The State moved to join the offenses for trial, arguing that they were: (1) “part of a common scheme or plan”; (2) “so logically and factually connected that they cannot reasonably be separated for the purposes of trial”; and (3) “connected in a manner that does not solely demonstrate that the accused has a propensity to engage in criminal conduct.” See N.H. R. Crim. P. 20. The defendant objected. The trial court granted the State’s motion, concluding that “the charges are so clearly part of a common scheme or plan as to defy further explanation.”
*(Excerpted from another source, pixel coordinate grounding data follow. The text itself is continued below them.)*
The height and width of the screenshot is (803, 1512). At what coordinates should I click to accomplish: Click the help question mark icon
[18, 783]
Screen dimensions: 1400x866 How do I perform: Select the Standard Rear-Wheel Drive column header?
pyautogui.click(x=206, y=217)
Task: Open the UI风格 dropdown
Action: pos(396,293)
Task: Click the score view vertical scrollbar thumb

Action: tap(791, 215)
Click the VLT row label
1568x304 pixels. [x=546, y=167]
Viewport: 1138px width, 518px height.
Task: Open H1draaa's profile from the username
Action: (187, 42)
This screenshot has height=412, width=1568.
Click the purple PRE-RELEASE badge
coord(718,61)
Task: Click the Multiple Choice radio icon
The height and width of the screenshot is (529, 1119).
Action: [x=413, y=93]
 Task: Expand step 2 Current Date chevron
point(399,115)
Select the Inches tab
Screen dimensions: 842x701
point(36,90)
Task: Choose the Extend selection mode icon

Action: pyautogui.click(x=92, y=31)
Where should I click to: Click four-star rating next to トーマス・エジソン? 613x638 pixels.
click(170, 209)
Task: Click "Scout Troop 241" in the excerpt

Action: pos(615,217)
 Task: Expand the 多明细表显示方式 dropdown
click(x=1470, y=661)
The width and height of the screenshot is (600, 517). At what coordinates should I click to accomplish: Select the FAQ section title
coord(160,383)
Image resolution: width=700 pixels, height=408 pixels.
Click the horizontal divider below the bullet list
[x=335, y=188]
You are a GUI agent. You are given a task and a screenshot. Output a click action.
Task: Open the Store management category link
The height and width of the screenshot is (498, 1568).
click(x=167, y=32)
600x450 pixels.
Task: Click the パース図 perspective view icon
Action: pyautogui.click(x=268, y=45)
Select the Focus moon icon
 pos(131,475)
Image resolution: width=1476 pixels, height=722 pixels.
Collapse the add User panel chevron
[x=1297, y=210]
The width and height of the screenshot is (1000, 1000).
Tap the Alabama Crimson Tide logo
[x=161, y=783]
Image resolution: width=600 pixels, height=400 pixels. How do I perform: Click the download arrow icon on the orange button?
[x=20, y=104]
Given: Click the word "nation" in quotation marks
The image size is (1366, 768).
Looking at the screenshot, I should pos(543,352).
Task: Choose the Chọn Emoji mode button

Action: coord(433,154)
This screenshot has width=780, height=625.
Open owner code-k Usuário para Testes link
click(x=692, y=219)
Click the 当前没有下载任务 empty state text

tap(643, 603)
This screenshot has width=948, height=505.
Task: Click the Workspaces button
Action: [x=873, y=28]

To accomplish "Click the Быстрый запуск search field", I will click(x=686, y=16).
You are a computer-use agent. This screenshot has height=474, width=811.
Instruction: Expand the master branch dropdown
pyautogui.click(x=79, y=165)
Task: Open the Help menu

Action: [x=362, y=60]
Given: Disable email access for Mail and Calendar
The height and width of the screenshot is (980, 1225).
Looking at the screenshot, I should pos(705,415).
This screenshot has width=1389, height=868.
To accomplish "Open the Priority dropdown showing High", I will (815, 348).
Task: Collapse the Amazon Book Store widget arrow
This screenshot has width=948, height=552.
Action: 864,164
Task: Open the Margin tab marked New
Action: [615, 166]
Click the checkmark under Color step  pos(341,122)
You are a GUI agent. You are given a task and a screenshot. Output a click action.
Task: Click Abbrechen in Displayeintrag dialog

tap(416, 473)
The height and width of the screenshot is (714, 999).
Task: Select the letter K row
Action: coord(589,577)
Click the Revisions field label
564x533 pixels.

2 Following a jury trial, the defendant was convicted on four counts and acquitted on two. He now appeals his convictions, arguing that the evidence was insufficient to convict him and that the trial court erred in granting the State’s motion for joinder. He raises additional issues in a pro se supplemental brief filed with this court’s permission. See State v. Belton, 150 N.H. 741, 750 (2004).

I. Sufficiency of the Evidence

We first address the defendant’s challenges to the sufficiency of the evidence. “A challenge to the sufficiency of the evidence raises a claim of legal error; therefore, our standard of review is de novo.” State v. Vincelette, 172 N.H. 350, 354 (2019). “To prevail upon a challenge to the sufficiency of the evidence, the defendant must prove that no rational trier of fact, viewing all of the evidence and all reasonable inferences from it in the light most favorable to the State, could have found guilt beyond a reasonable doubt.” Id.

The defendant argues that “the State failed to prove beyond a reasonable doubt that [he] created or reinforced the false impression that he was repairing the alleged victims’ vehicles when he obtained money from them” because the evidence failed to “establish that [he] was not working on each person’s vehicle.” More specifically, the defendant argues that because the indictments allege the deception element to be the creation or reinforcement of “the false impression that he was repairing [the victims’] vehicle[s],” the State was required to prove that he “had not done anything to ‘repair’ the cars when he represented that he had.” He contends that the evidence established, to the contrary, that he “was working on each person’s vehicle when he requested money from them” even though he was “moving at a snail’s pace.”

Contrary to the defendant’s contention, the State was not required to prove that he had done nothing to repair the victims’ cars. The State was required to prove that the defendant “obtain[ed] or exercise[d] control over property of another by deception and with a purpose to deprive him thereof.” RSA 637:4. To prove the element of deception as charged, the State was required to prove that the defendant purposely “[c]reate[d] or reinforce[d] an impression which is false and which [the defendant] does not believe to be true, including false impressions as to . . . intention or other state of mind.” RSA 637:4, II(a). As detailed below, the State proved that the defendant obtained money from each victim by creating or reinforcing the false impression that the money was going to be used to buy parts for, or otherwise applied to the repair of, the victim’s vehicle, when, in fact, the defendant used the money for his own purposes, including gambling at a casino.

In addition, “to obtain a conviction for class A felony theft by deception, the State need only prove, in addition to the elements set forth in RSA 637:4, I, that the property taken was valued at more than [$1,500].” State v. French,

3 146 N.H. 97, 100 (2001); see RSA 637:11, I(a). Thus, the jury need not have found that all of the money the defendant received from each victim was obtained in violation of RSA 637:4; rather, it need only have found that at least $1,500 from each victim was so obtained. See French, 146 N.H. at 98-99, 105 (noting, in appeal from conviction for theft by deception of workers’ compensation benefits, that “the State was not required to prove theft of the entire $25,000 [lump sum settlement], and therefore the defendant’s entitlement to a portion of the lump sum settlement is not inconsistent with a verdict of guilty of the offense charged”).